:: Activity 1 ::
Quote the blog post between "This article has" and "and associated erosion.", inclusive.
:: Activity 2 ::
According to the blog post, how far does the Shinarump extend?
Document passage below:
Except my weight is down. Part of it is that I feel like I have a big cannon ball in the pit of my stomach, in place of an appetite. (See: “boneheaded”). But I kind of have permission to eat a nice steak for the 4th, and eating steak is a rare treat. So I got that at Walmart along with the fireworks and a couple of other small items. Hope I can get it down.

Happy 4th of July to my American readers.

This article has 2 comments

  1. Gary Stradling Reply

    Kent- would you explain this:” where periods of tectonic quiescence in which mudstone was deposited were interrupted by tectonic stirrings that spread sheets of sand across the area. The Shinarump and Poleo Formations were such sand sheets. ”

  2. Kent Budge Reply

    The indications are that, for some reason, stream gradients abruptly increased during Shinarump deposition, so that a sheet of coarse sediments spread over the entire river valley. We know there were remnants of the Ancestral Rocky Mountains to the north, and newer mountains of the Mesozoic Mogollon Uplift to the south. Possibly one or both experienced a burst of “rejuvenation” that briefly increased topographic relief and associated erosion.

    The Poleo Formation is less extensive, being mostly limited to the area immediately north of the Jemez (whereas the Shinarump extends clear into the Canyonlands area of Utah) but likely formed from rejuvenation of some local range. Possibly the Sierra Nacimiento: That would be my guess, but, if so, all evidence, other than the Poleo itself, was eroded away later.
End of Document passage.
Source data below:
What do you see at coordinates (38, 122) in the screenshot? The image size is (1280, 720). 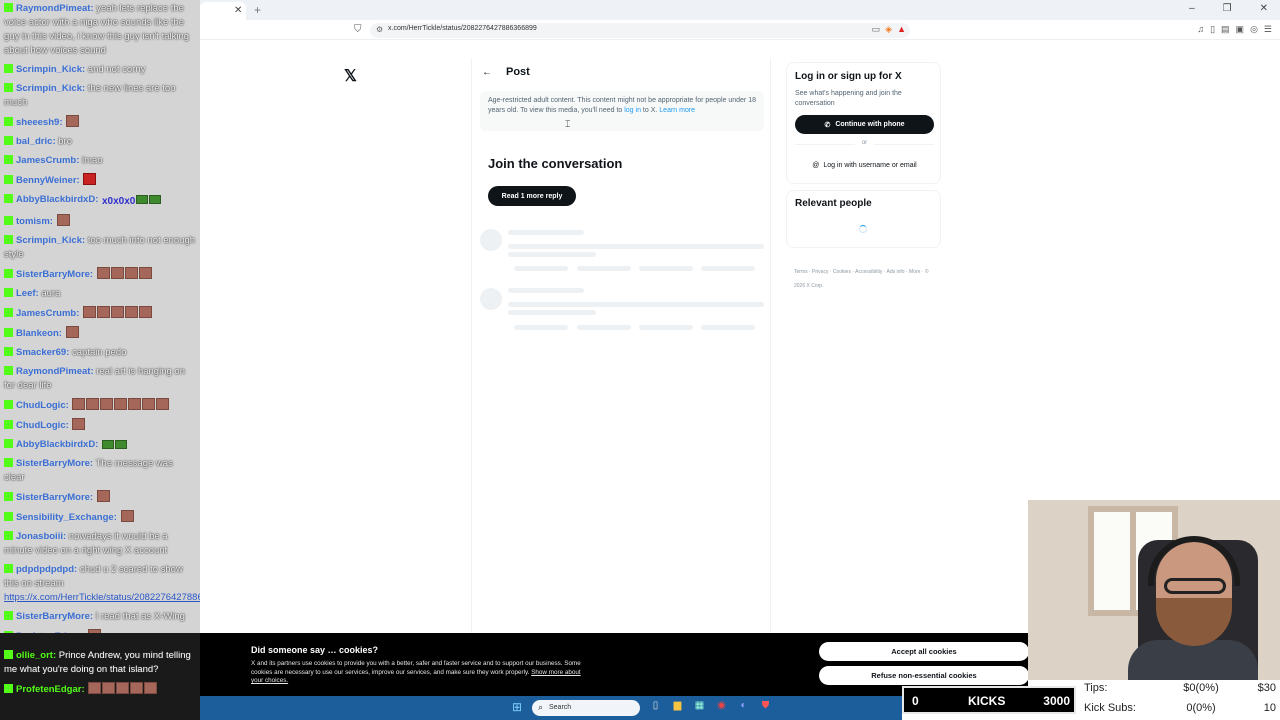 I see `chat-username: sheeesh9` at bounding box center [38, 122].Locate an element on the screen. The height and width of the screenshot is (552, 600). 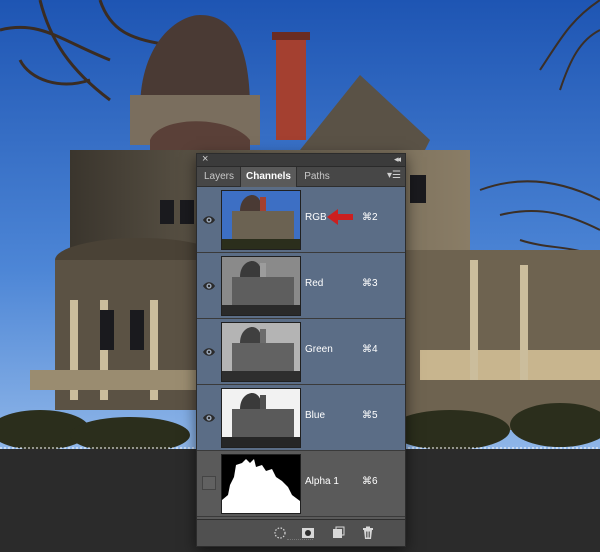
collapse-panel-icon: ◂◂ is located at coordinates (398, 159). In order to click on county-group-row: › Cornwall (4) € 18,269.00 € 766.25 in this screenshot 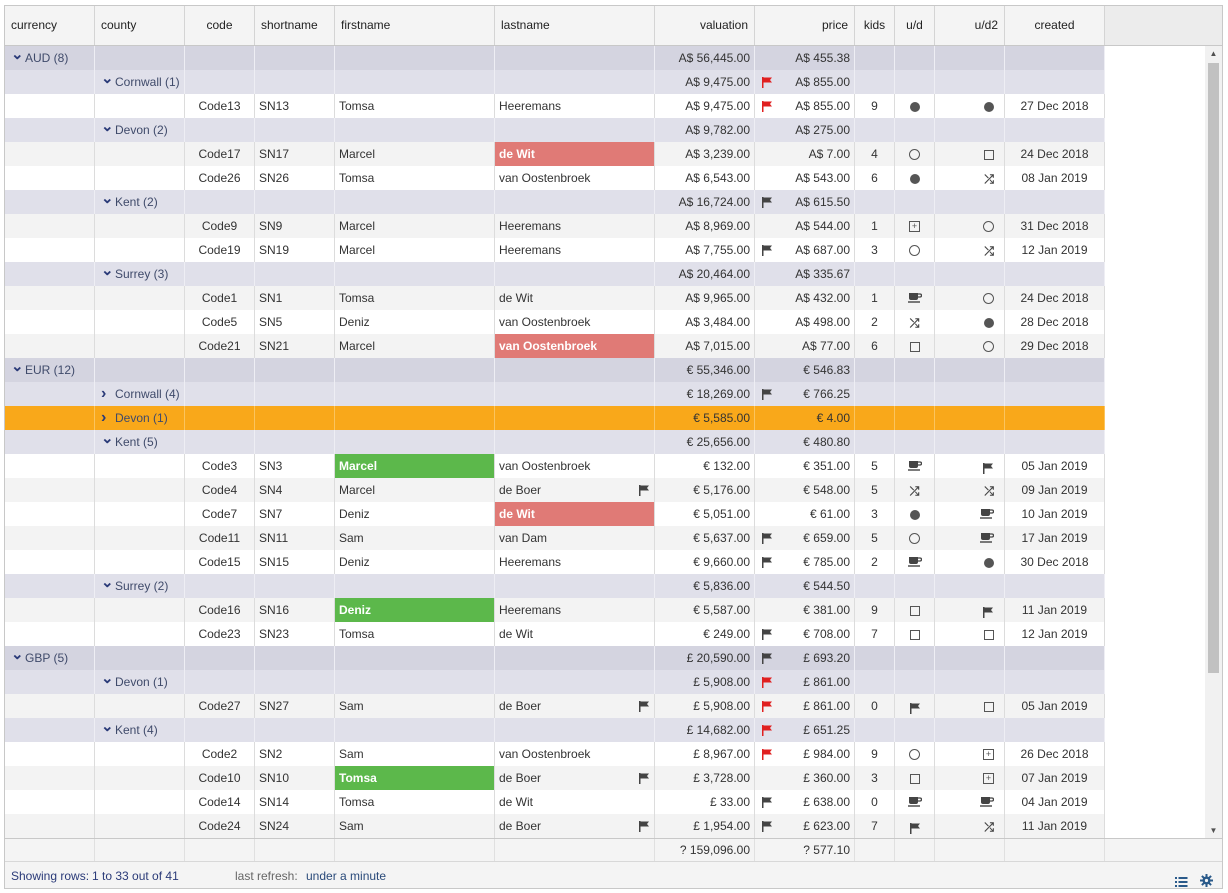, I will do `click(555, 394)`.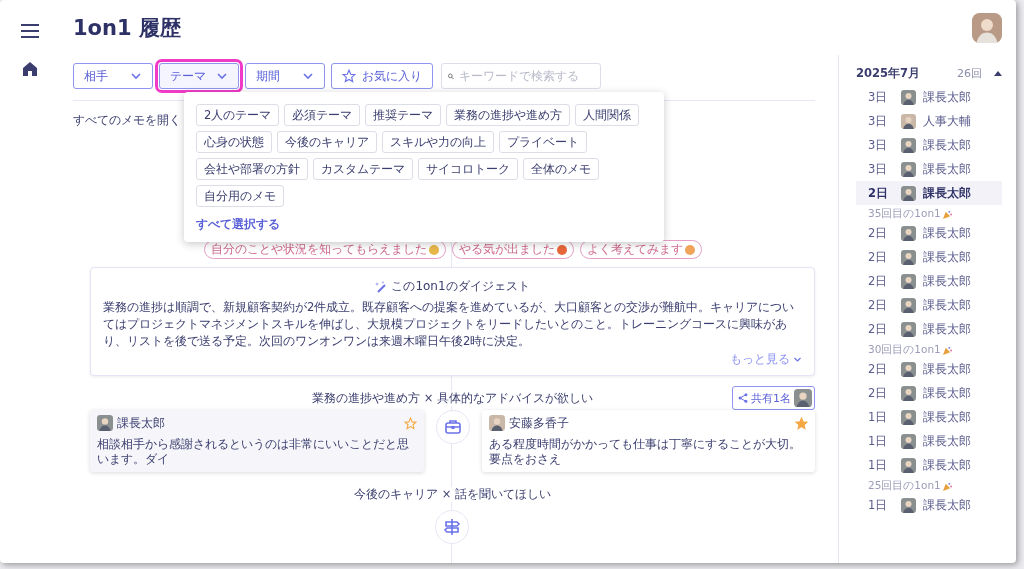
End of Source data.
Source data below:
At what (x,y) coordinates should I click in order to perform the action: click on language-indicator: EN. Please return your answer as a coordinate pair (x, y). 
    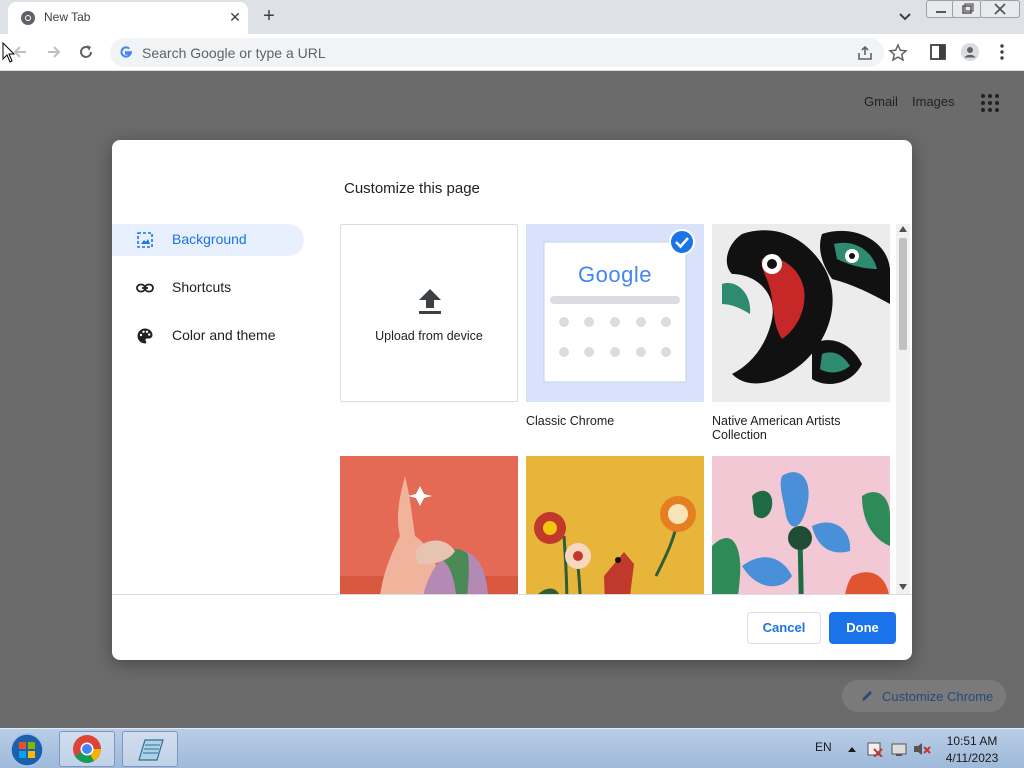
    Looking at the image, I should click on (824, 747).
End of Source data.
:: Reply 1 ::
This article has 2 comments

  1. Gary Stradling Reply

    Kent- would you explain this:” where periods of tectonic quiescence in which mudstone was deposited were interrupted by tectonic stirrings that spread sheets of sand across the area. The Shinarump and Poleo Formations were such sand sheets. ”

  2. Kent Budge Reply

    The indications are that, for some reason, stream gradients abruptly increased during Shinarump deposition, so that a sheet of coarse sediments spread over the entire river valley. We know there were remnants of the Ancestral Rocky Mountains to the north, and newer mountains of the Mesozoic Mogollon Uplift to the south. Possibly one or both experienced a burst of “rejuvenation” that briefly increased topographic relief and associated erosion.

:: Reply 2 ::
It extends clear into the Canyonlands area of Utah.